The National, Tuesday 07th Febuary 2012
WHAT a relief it must be for parents whose children yesterday started the new academic year.
Although several schools in the New Guinea Islands region and maritime provinces have had difficulty given the adverse weather, we are certain they will have started up by week’s end.
For the first time, the state is footing the bill with its tuition-free initiative.
For that, Prime Minister Peter O’Neill, Treasurer Don Polye and all members of parliament who supported the initiative deserve a pat on the back.
It is the type of policy that will reap untold benefits for the country in the years to come.
Ask the governors of Enga and Morobe who will tell you because they have been paying tuition for their students since 1997.
“Education is the key to our future and for participation by all Papua New Guineans in the modern economy,” Polye so aptly said when delivering the 2012 budget on Dec 6 last year.
He announced a funding of K649 million, in addition to K300 million set aside in the 2011 supplementary budget of Sept 21 and K47 million for education infrastructure improvements.
He said it would fund tuition-free education up to year 10 and a 75% subsidy for years 11 and 12.
He said the government would re-introduce Natschol – national scholarship – to provide 10,000 stu-
dents with living allowances.
“This funding triggers additional support of K27 million from the Australian aid programme,” he said.
He said the 2012 budget would pay for 6,700 new teachers to work in the provinces and a K13 million increase in the basic education function grant to provinces that should support the K24.5 million for teachers colleges, technical and vocational schools.
Polye said it provided a substantial increase in recurrent funding to universities of nearly K10 million.
In addition, the development budget would support the University of PNG (K43.5 million – including the law school building and a science building), University of Technology (K8 million – including a petroleum and petrochemical engineering school), University of Natural Science and Resources (K18 million – including a library and staff housing), and University of Goroka (K12 million counterpart funding for a Chinese loan of K30 million for a dormitory extension and trade skills scholarships worth K20 million.
Polye said free education was of little value if the quality was not the best and the next challenge was to lift the standard of education across the country.
“In total, the government allocates a minimum of K1,954 million or 18.5% of the total recurrent and development budgets to education in 2012,” he said.
The government had lifted education expenditure by 30% over the 2011 budget.
This initiative had proven to have won the hearts and minds of the people.
The government has moved fast in recent weeks to ensure the initial K300 million had been forwarded to Bank South Pacific to transfer into school accounts.
When you add it up, it is a huge sum of money.

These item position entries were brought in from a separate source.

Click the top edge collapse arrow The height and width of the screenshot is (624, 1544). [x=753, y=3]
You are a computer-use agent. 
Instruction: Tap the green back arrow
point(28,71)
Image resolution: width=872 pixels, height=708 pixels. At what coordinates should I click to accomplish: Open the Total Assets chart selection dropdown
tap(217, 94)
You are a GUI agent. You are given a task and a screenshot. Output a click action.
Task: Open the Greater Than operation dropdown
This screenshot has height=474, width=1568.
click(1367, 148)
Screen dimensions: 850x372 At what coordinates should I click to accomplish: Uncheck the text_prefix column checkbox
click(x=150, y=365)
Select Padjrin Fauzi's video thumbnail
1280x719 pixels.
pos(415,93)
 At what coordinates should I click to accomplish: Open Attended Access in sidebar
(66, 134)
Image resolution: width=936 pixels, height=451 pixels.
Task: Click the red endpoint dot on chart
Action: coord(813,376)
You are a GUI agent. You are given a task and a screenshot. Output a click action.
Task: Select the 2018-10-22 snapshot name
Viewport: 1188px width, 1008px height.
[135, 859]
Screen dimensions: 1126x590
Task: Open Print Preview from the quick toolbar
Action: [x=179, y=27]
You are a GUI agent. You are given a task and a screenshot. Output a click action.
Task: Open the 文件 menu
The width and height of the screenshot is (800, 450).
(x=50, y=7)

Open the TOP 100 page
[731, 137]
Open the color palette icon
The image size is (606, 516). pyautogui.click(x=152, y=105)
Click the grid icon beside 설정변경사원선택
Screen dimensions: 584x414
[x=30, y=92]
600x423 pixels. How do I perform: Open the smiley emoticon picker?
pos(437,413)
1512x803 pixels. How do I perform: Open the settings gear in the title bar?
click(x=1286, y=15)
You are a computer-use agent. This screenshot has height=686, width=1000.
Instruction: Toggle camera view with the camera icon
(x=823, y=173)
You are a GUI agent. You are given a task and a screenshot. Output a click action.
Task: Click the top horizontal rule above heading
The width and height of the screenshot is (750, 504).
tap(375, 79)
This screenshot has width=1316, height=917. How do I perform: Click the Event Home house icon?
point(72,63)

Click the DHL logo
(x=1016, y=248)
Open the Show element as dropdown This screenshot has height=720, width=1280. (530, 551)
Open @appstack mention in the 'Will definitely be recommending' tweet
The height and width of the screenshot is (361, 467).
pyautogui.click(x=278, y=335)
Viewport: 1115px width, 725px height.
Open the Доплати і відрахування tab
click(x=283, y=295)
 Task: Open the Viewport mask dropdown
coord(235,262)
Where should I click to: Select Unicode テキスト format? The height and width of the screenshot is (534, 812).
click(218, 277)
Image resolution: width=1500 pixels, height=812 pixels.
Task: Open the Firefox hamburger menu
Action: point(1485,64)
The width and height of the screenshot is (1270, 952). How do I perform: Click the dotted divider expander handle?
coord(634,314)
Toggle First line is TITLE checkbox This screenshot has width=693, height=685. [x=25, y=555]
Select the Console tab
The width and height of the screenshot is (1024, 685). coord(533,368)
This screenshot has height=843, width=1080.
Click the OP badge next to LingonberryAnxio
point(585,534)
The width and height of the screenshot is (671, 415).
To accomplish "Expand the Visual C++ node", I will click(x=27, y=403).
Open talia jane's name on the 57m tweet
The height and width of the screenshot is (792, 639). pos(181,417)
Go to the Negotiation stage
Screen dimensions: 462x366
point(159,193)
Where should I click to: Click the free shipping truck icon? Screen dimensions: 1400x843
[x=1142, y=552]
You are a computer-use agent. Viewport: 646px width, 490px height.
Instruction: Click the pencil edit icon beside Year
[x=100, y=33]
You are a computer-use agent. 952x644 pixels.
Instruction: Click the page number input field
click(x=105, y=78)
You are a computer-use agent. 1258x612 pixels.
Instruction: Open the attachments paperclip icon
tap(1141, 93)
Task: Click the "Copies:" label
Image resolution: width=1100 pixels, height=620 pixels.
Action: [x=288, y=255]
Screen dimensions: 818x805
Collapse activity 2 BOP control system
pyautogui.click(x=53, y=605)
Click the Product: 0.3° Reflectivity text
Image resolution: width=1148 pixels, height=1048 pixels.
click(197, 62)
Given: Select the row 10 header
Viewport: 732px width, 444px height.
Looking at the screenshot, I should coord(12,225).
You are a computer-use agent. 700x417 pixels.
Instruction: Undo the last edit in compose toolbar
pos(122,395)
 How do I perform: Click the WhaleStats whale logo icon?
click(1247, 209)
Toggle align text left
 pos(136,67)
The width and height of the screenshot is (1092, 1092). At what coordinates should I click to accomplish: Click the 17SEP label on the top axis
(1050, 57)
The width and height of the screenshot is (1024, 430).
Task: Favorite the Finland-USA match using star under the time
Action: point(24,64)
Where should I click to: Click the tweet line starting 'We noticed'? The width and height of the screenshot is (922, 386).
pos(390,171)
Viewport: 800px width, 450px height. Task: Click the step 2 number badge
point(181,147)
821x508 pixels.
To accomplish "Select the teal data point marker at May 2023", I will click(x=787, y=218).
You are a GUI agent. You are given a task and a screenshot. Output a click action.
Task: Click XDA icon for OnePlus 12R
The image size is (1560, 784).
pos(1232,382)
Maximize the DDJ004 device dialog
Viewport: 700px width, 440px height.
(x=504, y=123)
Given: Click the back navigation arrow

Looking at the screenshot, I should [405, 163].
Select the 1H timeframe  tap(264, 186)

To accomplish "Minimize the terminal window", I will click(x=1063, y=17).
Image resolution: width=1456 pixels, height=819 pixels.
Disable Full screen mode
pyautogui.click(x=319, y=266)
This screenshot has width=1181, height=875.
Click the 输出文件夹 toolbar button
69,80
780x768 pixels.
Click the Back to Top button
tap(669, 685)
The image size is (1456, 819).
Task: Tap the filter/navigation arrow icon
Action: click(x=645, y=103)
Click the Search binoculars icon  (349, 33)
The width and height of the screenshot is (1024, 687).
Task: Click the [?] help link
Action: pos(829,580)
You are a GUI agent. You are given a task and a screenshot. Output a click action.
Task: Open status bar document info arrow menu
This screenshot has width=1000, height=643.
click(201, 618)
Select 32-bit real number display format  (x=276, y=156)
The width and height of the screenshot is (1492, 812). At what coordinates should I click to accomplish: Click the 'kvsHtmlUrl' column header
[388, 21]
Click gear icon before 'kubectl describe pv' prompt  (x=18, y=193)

K1.1 billion is more than the national budgets of many of our smaller Pacific brothers.
Now, in the interest of transparency and accountability, we need an accounting of where that initial K300 million has been spent.
Can the Education Department provide a list of all schools that have received tuition-free funding and exactly how much each school received?
School fees seem to vary from school to school and although national education board approved fees structure has been approved, we seem to think that some schools will receive more than others based on student intake and such like.
What is there to stop unscrupulous manipulation of tuition by schools boards and management if they were to supply false student intake numbers, for instance?
Can the Education Department also tell the people whether every child who turned up at a school has been accepted?
Can it please tell the people how the state intends to verify whether every school has given an accurate enrolment figure?
Let us not fool ourselves. If we can have ghost names on the common roll, it could just as easily happen here where there is a substantial sum of money at stake.
At the same time, revealing exactly what each school receive will enable parent-teacher associations to hold school managements accountable.